Looks like there's another resource in the provider framework that needs to also have the vpcConfig removed to fix the issue:

 // onevent handler
    let provider = kubectlProvider.node.findChild('Provider');
    let framework = provider.node.findChild('framework-onEvent');
    let onEventResource = framework.node.findChild('Resource') as CfnFunction;
    onEventResource.vpcConfig = undefined;

diranged avatar Sep 08 '23 03:09 diranged

I can't comment on why the handler is placed inside the private side of the VPC except that I would assume that it is in fact for the purposes of security.

Please also understand that this team cannot see AWS cases.

While this workaround isn't great, I'm glad it works for you.

indrora avatar Sep 11 '23 17:09 indrora

@indrora, So I am glad that I was able to come up with a workaround - but I still believe the fundamental behavior is wrong. I believe this should follow the behavior of the placeClusterHandlerInVpc setting.

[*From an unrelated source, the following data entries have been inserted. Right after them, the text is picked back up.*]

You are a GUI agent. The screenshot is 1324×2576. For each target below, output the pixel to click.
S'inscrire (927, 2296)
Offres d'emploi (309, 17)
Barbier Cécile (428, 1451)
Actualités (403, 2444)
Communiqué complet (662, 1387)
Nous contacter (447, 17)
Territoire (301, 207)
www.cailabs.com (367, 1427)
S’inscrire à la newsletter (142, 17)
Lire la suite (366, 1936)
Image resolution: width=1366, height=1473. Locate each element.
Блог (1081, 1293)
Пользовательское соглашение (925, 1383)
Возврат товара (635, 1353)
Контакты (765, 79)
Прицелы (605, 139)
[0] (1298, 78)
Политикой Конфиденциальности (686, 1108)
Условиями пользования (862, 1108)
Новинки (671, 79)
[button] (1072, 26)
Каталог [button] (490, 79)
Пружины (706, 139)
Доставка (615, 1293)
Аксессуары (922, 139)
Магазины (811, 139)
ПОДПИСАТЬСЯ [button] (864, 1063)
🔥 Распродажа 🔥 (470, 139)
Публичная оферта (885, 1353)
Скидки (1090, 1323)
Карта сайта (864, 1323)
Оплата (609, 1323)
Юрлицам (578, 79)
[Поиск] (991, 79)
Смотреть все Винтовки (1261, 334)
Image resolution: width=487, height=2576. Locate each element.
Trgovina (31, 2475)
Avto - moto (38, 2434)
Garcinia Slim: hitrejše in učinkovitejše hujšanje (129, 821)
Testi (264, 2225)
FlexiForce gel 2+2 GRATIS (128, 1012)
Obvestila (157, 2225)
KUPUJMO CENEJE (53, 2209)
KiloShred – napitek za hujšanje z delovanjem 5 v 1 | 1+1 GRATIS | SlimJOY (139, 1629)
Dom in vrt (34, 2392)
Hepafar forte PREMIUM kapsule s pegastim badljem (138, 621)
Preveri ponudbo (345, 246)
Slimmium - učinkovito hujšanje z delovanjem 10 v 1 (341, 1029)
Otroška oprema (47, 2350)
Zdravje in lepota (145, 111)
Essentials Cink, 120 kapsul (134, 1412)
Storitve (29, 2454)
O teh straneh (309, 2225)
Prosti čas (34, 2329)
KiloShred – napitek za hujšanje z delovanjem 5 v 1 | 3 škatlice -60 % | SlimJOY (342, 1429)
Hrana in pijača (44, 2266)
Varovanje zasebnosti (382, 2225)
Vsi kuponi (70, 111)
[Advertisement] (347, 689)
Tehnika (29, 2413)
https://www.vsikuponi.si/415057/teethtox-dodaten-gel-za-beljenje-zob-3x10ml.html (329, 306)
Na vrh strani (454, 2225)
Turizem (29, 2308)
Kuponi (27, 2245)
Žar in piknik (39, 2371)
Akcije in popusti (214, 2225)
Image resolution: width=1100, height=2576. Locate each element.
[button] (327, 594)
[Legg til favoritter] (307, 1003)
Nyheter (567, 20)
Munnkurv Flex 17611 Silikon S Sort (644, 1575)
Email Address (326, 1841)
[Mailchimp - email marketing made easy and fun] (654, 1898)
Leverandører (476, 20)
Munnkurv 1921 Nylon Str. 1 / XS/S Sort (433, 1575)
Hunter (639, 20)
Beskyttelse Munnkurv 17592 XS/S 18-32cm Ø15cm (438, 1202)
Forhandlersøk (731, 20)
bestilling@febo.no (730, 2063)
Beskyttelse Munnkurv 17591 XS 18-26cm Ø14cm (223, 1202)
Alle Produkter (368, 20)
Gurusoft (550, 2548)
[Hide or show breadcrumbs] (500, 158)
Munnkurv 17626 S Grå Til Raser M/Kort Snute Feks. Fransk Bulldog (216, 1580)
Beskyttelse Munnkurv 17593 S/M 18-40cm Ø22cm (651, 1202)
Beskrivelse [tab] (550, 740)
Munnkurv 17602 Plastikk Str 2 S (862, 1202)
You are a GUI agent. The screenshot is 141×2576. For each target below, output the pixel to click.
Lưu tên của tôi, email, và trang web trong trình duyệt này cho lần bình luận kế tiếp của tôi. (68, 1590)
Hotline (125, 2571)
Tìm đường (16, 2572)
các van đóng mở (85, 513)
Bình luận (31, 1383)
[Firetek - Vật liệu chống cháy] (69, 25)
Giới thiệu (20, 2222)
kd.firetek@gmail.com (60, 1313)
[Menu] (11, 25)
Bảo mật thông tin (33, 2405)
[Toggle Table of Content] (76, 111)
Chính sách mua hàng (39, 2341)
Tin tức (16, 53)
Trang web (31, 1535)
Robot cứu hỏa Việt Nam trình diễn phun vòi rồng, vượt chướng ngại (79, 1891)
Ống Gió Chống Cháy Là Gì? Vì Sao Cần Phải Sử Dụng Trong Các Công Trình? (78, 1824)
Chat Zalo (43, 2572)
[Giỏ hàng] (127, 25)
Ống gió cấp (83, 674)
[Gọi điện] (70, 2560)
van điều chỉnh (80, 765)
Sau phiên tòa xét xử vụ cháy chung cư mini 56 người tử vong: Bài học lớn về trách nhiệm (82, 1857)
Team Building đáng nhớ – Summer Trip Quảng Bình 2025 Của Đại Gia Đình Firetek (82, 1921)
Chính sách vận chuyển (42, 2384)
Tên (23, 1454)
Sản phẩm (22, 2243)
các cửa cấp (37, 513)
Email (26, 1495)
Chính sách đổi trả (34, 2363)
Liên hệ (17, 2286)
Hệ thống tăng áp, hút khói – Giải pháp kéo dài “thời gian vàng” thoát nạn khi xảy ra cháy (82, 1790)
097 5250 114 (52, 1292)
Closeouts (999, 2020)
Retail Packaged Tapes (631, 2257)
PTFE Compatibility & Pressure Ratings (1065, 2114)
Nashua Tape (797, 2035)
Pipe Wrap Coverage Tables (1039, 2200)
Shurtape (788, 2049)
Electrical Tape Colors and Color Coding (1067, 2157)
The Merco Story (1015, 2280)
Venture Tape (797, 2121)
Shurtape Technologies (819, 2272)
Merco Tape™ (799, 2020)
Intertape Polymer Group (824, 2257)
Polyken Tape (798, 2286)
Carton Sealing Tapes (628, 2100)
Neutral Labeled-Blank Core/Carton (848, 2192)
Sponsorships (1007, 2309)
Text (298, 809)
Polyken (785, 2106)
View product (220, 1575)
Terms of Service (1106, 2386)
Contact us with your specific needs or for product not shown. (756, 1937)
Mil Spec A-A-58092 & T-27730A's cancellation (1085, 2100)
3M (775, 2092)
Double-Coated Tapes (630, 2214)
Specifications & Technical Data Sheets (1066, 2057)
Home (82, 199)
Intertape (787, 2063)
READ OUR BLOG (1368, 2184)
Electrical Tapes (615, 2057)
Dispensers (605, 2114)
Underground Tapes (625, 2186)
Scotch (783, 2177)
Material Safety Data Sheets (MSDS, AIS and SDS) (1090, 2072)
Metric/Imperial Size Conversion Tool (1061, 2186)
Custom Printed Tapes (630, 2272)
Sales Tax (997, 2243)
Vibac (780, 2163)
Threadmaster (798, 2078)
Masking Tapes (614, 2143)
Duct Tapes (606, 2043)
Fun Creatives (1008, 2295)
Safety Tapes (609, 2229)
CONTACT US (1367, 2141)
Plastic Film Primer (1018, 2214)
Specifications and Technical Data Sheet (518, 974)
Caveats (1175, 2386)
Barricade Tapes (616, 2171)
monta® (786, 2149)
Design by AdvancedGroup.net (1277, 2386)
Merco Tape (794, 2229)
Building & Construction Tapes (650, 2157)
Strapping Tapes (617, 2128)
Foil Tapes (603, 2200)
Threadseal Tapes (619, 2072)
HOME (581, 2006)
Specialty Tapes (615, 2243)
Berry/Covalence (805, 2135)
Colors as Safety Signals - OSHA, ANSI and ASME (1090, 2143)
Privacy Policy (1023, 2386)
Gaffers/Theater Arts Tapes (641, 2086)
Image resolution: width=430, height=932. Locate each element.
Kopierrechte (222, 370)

diranged avatar Sep 13 '23 01:09 diranged

Hi @diranged,

Thanks for raising the issue. There are 2 lambda functions involved here:

  • Cluster Handler - which uses EKS API to create the EKS Cluster
  • Kubectl Handler - which is to issue kubectl commands against the cluster

placeClusterHandlerInVpc setting is for the Cluster Handler so it doesn't impact Kubectl Handler. Regarding the kubectl Handler vpc setup, here is the description: https://github.com/aws/aws-cdk/tree/main/packages/aws-cdk-lib/aws-eks#kubectl-handler

Breaking this down, it means that if the endpoint exposes private access 
(via EndpointAccess.PRIVATE or EndpointAccess.PUBLIC_AND_PRIVATE), 
and the VPC contains private subnets, the Lambda function will be provisioned inside the VPC 
and use the private subnets to interact with the cluster. This is the common use-case.

We're about to rewrite the current EKS module and will definitely consider your feedback when making decisions.

Thanks!

xazhao avatar Oct 24 '24 21:10 xazhao